Renewal threshold: CertMagic default (~1/3 of remaining validity). On failure, cert state in raft transitions renewing → failed with exponential backoff capped at 1 hour; existing cert continues to serve until expiry. An AuditEvent{type: certificate_failed} is recorded.

Custom CertMagic storage

The CertMagic Storage interface is implemented against raft, with an optional on-disk fallback cache rooted at $dataDir/ingress/cache (raft stays authoritative):

  • Store(key, value) — raft Apply (persisted under CertBlob{}), then a best-effort write-through to the disk cache.
  • Load(key) — read the in-memory typed store (kept in sync by watch); if raft has no copy, fall back to the disk cache.
  • Lock(name) / Unlock(name) — raft Apply with lessee + expiry.
  • Delete, Exists — raft Apply / local read, with the disk cache consulted (Exists) or cleared (Delete) to match.

All write paths (Store, Delete, Lock, Unlock) go through an apply-or-forward shim: a follower's raft Apply returns hraft.ErrNotLeader, which the shim catches and re-issues as an Internal.Submit RPC to the leader's gRPC address (resolved from state.Nodes). Cluster-wide single-acquisition is preserved by the existing CertLock FSM rules (LockTTL, lessee identity). Before this forwarding (issue #112), Caddy's tls maintenance loop would log node is not the leader - storage is probably misconfigured every ~10 minutes on every non-leader node.

Read-repair from the disk cache (issue #65)

When Load finds a blob in the disk cache that raft does not have — for example raft state was wiped or the node reinstalled while the cert cache on disk survived — it re-seeds raft with that blob before returning it. This matters because a follower can only serve the replicated CertBlob (it cannot write raft, and it never reads another node's local disk cache): without the re-seed the leader would serve TLS from its disk cache while every follower failed. The Apply is a no-op on a follower (not leader); the leader's Load performs the repair, and once raft holds the blob the fallback branch is no longer taken.

This is what makes the spec promise hold — "any node accepts ingress for any declared domain" and "TLS private keys never leave the cluster" fall out naturally when raft is the storage layer.

Rebuild loop

A 200 ms debounced rebuild watches Routes, ReplicaObserved (for target services), Certs, and ChallengeTokens. On any change: recompute the Caddy config; if structurally identical to the running config, skip; else caddy.Load(new_config) — Caddy applies the diff and gracefully swaps listeners as needed.

Failure modes

  • No healthy upstream — Caddy returns HTTP 502 with the Server: jaco header. jaco status <dep>/<svc> reports the unreachable target.
  • TLS issuance failurecert_state = pending; plaintext HTTP for the domain continues to serve; backoff capped at 1 h.
  • Cluster-wide ACME disabled — set acme_enabled: false in jacod.yaml; the rendered Caddy config carries no tls.automation block. Useful when you front the cluster with your own cert pipeline.
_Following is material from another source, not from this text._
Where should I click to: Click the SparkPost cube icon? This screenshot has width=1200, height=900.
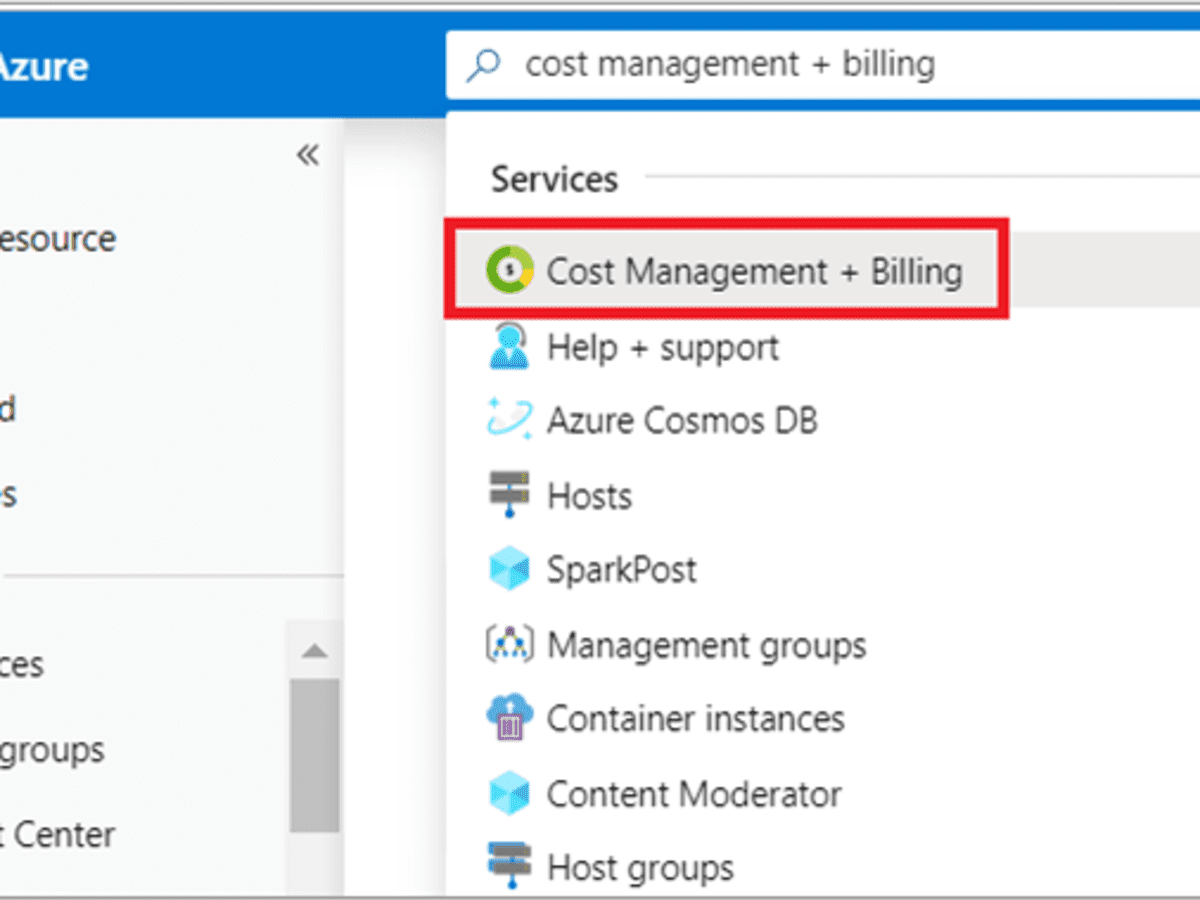(510, 569)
What's out of scope (and where to look instead)

  • Custom middleware (auth, rate limiting, header rewriting) — not in the closed routes schema. End-user auth is up to the service.
  • Wildcard / SAN certs — one domain per route entry; multi-domain via multiple entries.
  • Operator-supplied (non-ACME) certs — disable ACME and front with your own terminator instead.
  • WebSocket / HTTP/2 / HTTP/3 specifics beyond what Caddy enables by default.